PORTLAND, Maine — During the two summers I worked as a deckhand for Casco Bay Lines, I passed by Fort Gorges about 600 times. I love history and architecture, and I yearned to see the inside of the fort. It only took another thirty years before I finally got there.
That’s not an uncommon story. “As much as Fort Gorges is on everyone’s radar,” says Paul Drinan, the executive director of the non-profit group Friends of Fort Gorges, “we routinely meet people that have spent their whole lives in Portland [who’ve] never been because they don’t have access to a boat.” The fort sit on a small ledge about a mile from Portland’s East End, but without access to a boat, it might as well be in the middle of the Atlantic.
The mission of Friends of Fort Gorges is twofold: to help preserve the fort and keep it accessible for future generations. To that end, the group is in the middle of a fundraising campaign with a goal of $500,000. If successful, the city of Portland, which owns the fort, will kick in $250,000, and the total of $750,000 will go toward maintenance, upgrades, and improved access.

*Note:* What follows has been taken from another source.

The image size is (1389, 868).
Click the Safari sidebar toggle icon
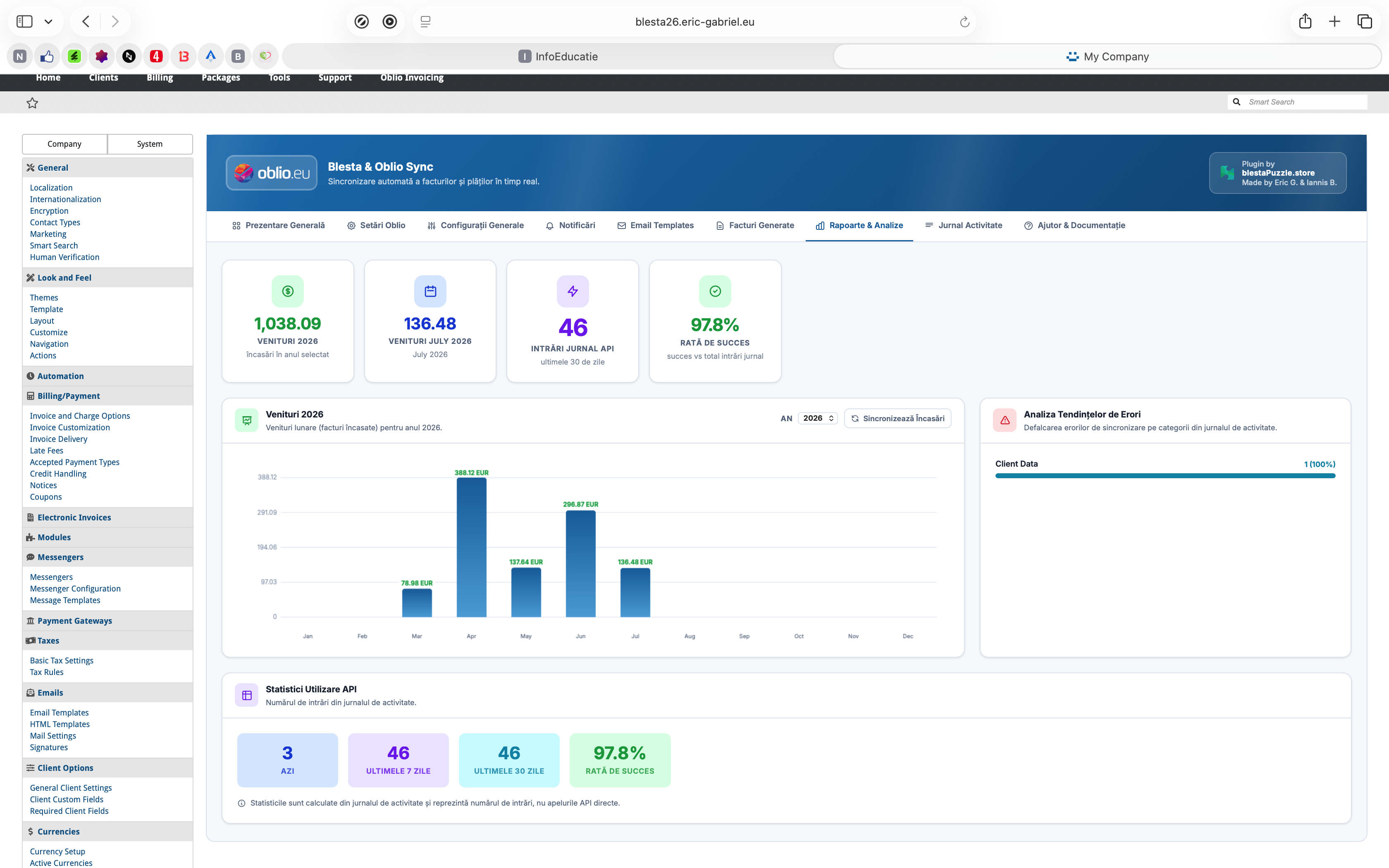25,22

Because it’s not easy to get to, the fort draws a modest number of visitors, only about 8,000 in a pandemic-free summer. Drinan’s organization hopes to gradually attract more, the idea being that if people experience the place, they’ll be far more motivated to help preserve it. “Seeing a picture of it on Instagram or Facebook just doesn’t do it justice,” Drinan says. “Once they come here and see it, they get it.”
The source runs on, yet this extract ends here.